WHAT YOU SHOULD DO:
Reprint the lines below as they are, minus the pictures.

───── EXTRACTED DATA ─────

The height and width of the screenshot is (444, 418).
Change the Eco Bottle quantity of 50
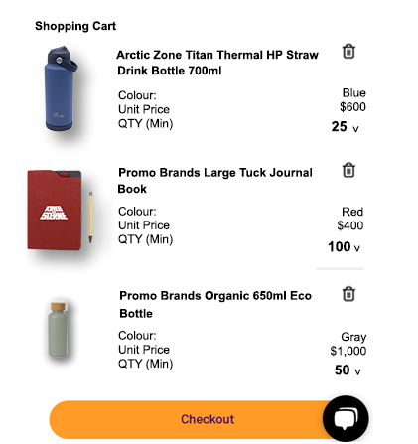point(348,370)
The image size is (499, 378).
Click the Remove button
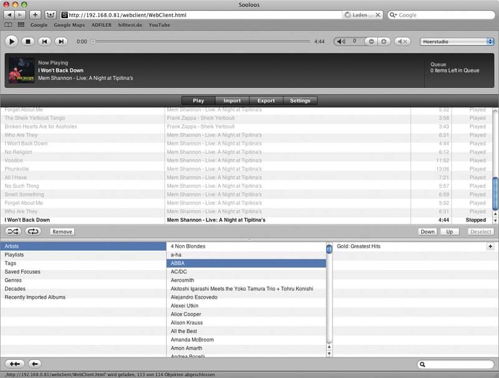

─────

TASK ANSWER:
The height and width of the screenshot is (444, 418).
Change the Eco Bottle quantity of 50
point(348,370)
The image size is (499, 378).
Click the Remove button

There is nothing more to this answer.